Stockpiling and Supply Chain Challenges
To mitigate the risk of losing essential legacy devices, hospitals and distributors have begun stockpiling available units prior to their de-certification. While this offers short-term relief, it introduces long-term problems, such as increased risk of product expiration, storage complications, and regulatory liability if expired products are used in patient care. Furthermore, supply chain uncertainties—particularly for imported components or sterile packaging—have been exacerbated by the MDR’s stricter traceability and labeling rules. This has disrupted logistics planning and contributed to localized shortages of specific medical technologies across the EU.
Declining Innovation and Delay in Technology Uptake
The rigorous and resource-intensive requirements of the MDR have made Europe a less attractive market for launching new medical devices, particularly for startups and tech-driven companies working on digital health or AI-based diagnostics. These firms often lack the capital and clinical history needed to support the new MDR demands, leading them to prioritize markets like the U.S. (FDA pathway) or Australia. As a result, EU patients are experiencing delays in accessing cutting-edge technologies, and the region is losing its competitive edge in medical device innovation. This shift is especially noticeable in fast-evolving segments such as wearable health monitors and software as a medical device (SaMD).
A. Market Withdrawal of Non-Compliant Devices
- Tens of thousands of devices are being voluntarily withdrawn from the EU market, especially low-margin or low-volume legacy devices.
- Many manufacturers, especially SMEs, cannot afford MDR recertification, which involves:
- Cost: €100,000–€500,000+
- Time: 12–18 months for NB review (in ideal conditions)
⚠️ Example: A 2024 MedTech Europe survey found that 33% of manufacturers discontinued some devices due to MDR barriers.

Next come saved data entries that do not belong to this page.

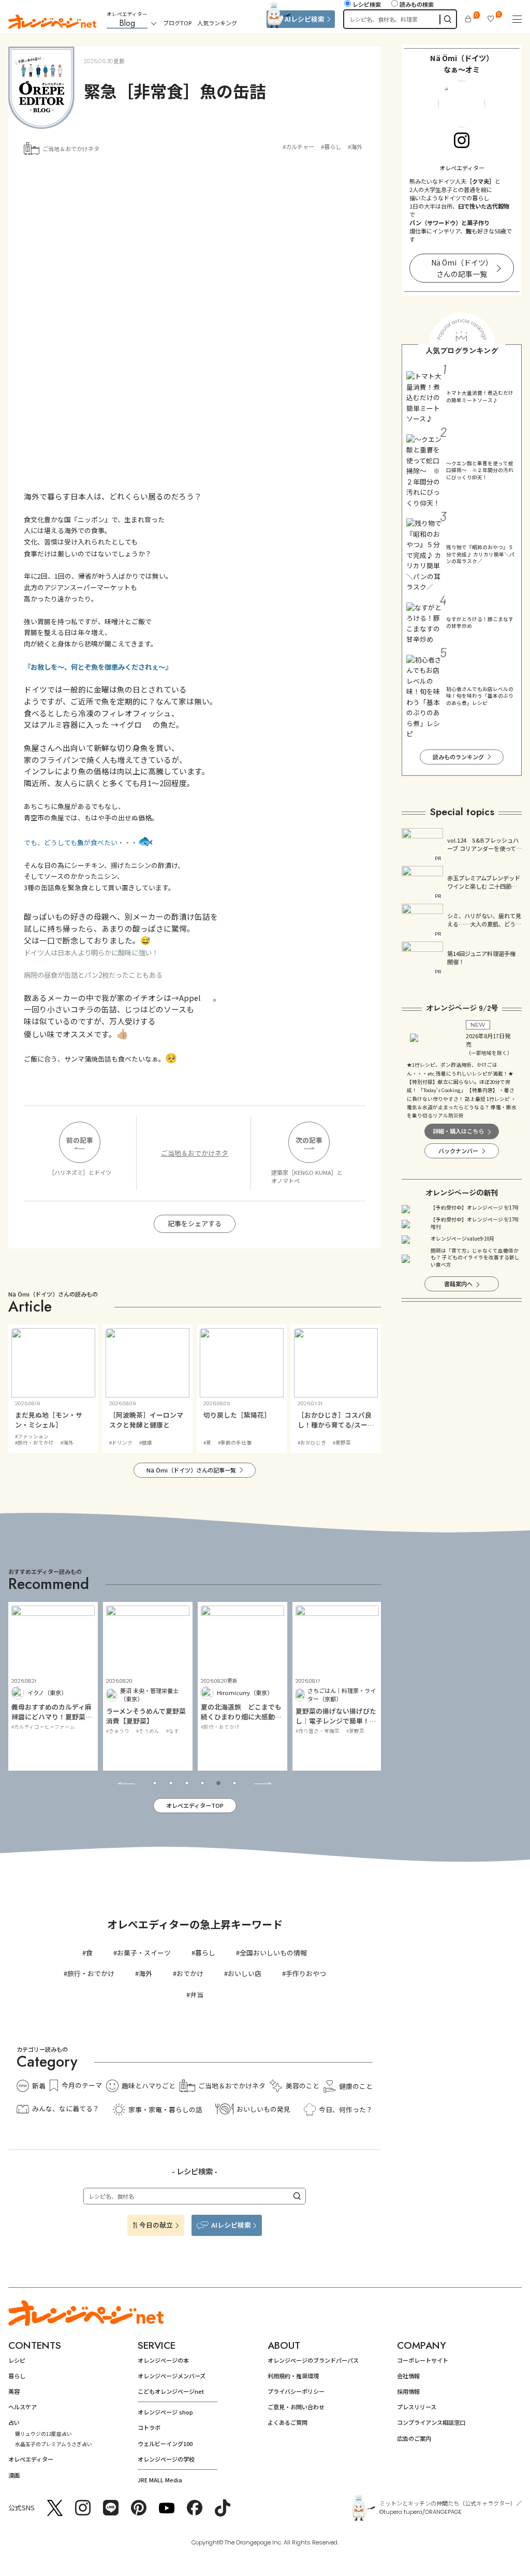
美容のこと (302, 2086)
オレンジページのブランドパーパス (313, 2360)
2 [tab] (171, 1783)
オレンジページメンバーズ (171, 2376)
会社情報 (408, 2376)
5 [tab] (218, 1783)
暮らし (205, 1952)
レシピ (16, 2360)
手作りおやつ (306, 1973)
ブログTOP (177, 23)
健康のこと (356, 2086)
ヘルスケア (22, 2407)
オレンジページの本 (163, 2360)
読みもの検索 (417, 4)
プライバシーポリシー (296, 2391)
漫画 (14, 2475)
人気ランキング (217, 23)
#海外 (355, 146)
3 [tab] (187, 1783)
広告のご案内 (414, 2438)
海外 (145, 1973)
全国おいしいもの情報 (273, 1952)
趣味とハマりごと (148, 2086)
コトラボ (149, 2427)
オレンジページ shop (165, 2412)
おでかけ (189, 1973)
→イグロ (125, 724)
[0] (468, 19)
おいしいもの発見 (263, 2109)
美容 (14, 2391)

B. Access Disruption to Essential and Niche Medical Devices
- Devices for rare diseases, pediatrics, or older implant models (e.g., bone plates, pacemaker leads) are being phased out.
- Consequences include:
- Limited choice for clinicians
- Therapy disruption for patients dependent on specific implants
- Delays in treatment due to product unavailability
❗ Case Study: Several orthopedic implant providers ceased older screw and plate systems, creating surgical limitations in trauma care.
C. Stockpiling and Shortages
- Hospitals are stockpiling legacy devices before certificates expire.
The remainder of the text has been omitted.